(377d) Modeling of Segregation on Au-Pd (111) Surfaces with Monte Carlo Simulations and Neural Network Atomic Potentials

Boes, J. R., Stanford University
Kitchin, J. R., Carnegie Mellon University
The simulation of segregation in multi-component alloy surfaces is challenging with atomistic approaches because of the need to model a very large number of possible configurations with a high degree of accuracy. Density functional theory (DFT) is too expensive to use directly, and atomistic potentials are often a compromise between accuracy and computational speed. Neural networks (NN) are a promising alternative to traditional atomistic potential. Using the Behler-Parrinello framework, we were able to create a potential capable of predicting highly-accurate energies for any configuration of a AuPd(111) slab. The fully trained NN spanning all configurations and lattice constants of a AuPd binary alloy is trained from only 3,914 DFT calculations, each with only 7-21 atoms. From these relatively small slabs, Monte-Carlo simulations can be performed on 10 x 10 x 15 atom slabs with average errors under 5 meV/atom.
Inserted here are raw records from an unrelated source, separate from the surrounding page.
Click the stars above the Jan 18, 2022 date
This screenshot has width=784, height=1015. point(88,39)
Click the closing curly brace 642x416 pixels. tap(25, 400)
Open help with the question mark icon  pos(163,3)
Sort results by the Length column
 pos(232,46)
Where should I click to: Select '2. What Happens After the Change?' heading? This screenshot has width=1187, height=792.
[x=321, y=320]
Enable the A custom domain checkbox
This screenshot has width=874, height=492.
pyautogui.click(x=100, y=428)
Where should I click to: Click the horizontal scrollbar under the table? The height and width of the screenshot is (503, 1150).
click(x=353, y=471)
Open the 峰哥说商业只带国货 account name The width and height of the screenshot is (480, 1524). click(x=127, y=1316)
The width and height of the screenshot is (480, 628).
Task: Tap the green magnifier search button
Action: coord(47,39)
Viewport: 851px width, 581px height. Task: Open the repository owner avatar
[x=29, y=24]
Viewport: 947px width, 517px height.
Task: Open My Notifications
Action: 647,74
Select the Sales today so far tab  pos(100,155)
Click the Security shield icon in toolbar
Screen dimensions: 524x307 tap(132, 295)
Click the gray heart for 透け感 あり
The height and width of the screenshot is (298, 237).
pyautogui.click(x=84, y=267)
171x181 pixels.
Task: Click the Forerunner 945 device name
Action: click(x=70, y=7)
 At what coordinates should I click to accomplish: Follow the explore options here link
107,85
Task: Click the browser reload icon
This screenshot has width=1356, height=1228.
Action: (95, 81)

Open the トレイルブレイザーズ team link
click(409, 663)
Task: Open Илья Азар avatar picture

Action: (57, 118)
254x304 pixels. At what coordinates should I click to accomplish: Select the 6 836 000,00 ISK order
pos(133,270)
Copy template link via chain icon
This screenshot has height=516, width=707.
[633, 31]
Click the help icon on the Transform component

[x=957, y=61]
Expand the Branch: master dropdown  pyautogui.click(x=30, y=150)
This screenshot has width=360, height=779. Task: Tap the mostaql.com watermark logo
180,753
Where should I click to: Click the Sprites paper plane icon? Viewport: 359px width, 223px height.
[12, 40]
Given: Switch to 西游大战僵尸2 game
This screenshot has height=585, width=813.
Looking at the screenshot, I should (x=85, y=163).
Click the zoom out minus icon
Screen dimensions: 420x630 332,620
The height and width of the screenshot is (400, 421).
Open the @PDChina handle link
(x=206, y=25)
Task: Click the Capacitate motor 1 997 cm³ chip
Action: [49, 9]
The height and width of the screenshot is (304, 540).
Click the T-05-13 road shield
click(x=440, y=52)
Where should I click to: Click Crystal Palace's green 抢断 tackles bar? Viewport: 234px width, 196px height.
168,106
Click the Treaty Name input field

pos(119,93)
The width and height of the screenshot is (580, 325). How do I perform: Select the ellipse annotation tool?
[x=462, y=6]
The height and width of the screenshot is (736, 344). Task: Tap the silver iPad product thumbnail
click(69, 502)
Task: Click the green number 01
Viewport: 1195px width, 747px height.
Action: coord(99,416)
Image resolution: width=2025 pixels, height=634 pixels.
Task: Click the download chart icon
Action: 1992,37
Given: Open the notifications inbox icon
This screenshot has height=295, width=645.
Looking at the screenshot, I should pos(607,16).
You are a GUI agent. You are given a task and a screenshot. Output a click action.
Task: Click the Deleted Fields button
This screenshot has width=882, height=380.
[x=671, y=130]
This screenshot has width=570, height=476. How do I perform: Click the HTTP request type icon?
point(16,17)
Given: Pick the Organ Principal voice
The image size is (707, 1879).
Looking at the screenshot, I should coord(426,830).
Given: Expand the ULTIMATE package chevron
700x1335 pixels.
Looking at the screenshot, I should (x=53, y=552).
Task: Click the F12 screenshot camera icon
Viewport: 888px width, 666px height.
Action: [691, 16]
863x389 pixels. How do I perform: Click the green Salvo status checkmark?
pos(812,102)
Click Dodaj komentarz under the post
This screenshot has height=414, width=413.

Mean compositions from the Monte-Carlo simulations were then used to construct segregation profiles spanning bulk compositions between 10 and 90% Au, and at temperatures ranging from 700-1000 K. These simulations result in excellent agreement with available experimental low-energy ion scattering spectroscopy data, which is sensitive only to the composition of the top layer of a metal surface. Site distributions were computed and compared to random distributions, indicating the presence of some short-range ordering favoring the formation of Au-Pd surface bonds. These trends in site distribution are also in excellent agreement with available scanning tunneling microscopy data, further validating our model. These profiles can also be fit to the Langmuir-McLean formulation of the Gibbs-isotherm with a model for the enthalpy of segregation. Based on the trends observed in the calculated enthalpy of segregation across all bulk compositions, it is not clear how one would derive the same trend using more traditional techniques, such as course-grained models based on dilute limit segregation energies alone. The techniques derived in this work are easily implemented, even with limited computational recourses. Due to the flexible nature of the NN, results from this work are also useful in application to more complex systems with adsorbates.